» **WHAT NEEDS TO BE DONE**: Set out everything from the start of the records down to the line containing "pyautogui.click(x=24, y=60)", that line included, as a numbered list, and leave out any blank lines.

» **INPUT ROWS**:
+++

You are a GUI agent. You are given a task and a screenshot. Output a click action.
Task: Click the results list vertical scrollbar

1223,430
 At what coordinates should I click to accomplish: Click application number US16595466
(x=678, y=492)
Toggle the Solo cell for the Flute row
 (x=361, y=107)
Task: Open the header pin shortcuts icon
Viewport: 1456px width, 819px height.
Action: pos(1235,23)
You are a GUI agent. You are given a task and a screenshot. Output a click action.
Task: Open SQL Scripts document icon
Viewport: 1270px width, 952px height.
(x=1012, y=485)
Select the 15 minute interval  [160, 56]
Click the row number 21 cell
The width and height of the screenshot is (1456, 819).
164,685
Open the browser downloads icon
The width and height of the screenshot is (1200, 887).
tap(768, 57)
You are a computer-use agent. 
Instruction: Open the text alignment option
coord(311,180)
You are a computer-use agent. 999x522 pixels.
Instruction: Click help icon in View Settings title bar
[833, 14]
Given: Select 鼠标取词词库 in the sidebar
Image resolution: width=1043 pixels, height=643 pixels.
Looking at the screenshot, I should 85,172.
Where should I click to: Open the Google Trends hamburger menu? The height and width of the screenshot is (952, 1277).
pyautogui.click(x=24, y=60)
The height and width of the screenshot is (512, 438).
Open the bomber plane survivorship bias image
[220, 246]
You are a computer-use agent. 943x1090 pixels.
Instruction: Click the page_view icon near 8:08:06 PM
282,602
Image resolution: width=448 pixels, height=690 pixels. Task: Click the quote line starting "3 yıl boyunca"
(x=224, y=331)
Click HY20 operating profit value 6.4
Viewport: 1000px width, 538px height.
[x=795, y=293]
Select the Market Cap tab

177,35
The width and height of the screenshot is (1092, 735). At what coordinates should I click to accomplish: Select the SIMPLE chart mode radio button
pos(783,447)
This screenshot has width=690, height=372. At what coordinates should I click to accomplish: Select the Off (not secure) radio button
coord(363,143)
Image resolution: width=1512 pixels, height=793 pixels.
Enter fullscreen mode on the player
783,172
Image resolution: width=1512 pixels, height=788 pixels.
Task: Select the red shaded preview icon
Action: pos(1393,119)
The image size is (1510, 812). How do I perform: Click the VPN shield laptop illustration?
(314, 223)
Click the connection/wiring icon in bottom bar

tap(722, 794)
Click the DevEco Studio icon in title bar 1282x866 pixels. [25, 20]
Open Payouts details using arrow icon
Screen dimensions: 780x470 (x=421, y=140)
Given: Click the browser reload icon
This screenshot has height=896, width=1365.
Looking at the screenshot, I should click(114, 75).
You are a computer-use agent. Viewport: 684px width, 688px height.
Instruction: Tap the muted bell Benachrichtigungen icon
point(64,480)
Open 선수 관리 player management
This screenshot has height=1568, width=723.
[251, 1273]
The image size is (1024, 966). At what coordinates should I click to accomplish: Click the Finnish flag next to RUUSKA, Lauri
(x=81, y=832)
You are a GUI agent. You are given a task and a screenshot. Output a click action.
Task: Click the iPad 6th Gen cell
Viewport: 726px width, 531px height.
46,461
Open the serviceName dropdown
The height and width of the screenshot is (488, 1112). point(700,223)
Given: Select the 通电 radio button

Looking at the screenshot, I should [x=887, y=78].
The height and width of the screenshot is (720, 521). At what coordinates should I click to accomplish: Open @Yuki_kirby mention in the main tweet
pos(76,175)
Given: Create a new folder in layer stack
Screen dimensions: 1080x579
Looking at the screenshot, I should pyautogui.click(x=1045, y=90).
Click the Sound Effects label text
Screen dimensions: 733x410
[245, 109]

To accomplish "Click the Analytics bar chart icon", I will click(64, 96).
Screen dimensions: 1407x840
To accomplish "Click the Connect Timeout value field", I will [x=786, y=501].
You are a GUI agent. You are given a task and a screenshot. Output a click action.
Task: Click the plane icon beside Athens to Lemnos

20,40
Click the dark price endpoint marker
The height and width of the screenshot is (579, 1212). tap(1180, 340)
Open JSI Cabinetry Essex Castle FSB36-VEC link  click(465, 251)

+++

» **THE SOLUTION**:
1. You are a GUI agent. You are given a task and a screenshot. Output a click action.
2. Task: Click the results list vertical scrollbar
3. 1223,430
4.  At what coordinates should I click to accomplish: Click application number US16595466
5. (x=678, y=492)
6. Toggle the Solo cell for the Flute row
7.  (x=361, y=107)
8. Task: Open the header pin shortcuts icon
9. Viewport: 1456px width, 819px height.
10. Action: pos(1235,23)
11. You are a GUI agent. You are given a task and a screenshot. Output a click action.
12. Task: Open SQL Scripts document icon
13. Viewport: 1270px width, 952px height.
14. (x=1012, y=485)
15. Select the 15 minute interval  [160, 56]
16. Click the row number 21 cell
17. The width and height of the screenshot is (1456, 819).
18. 164,685
19. Open the browser downloads icon
20. The width and height of the screenshot is (1200, 887).
21. tap(768, 57)
22. You are a computer-use agent. 
23. Instruction: Open the text alignment option
24. coord(311,180)
25. You are a computer-use agent. 999x522 pixels.
26. Instruction: Click help icon in View Settings title bar
27. [833, 14]
28. Given: Select 鼠标取词词库 in the sidebar
29. Image resolution: width=1043 pixels, height=643 pixels.
30. Looking at the screenshot, I should 85,172.
31. Where should I click to: Open the Google Trends hamburger menu? The height and width of the screenshot is (952, 1277).
32. pyautogui.click(x=24, y=60)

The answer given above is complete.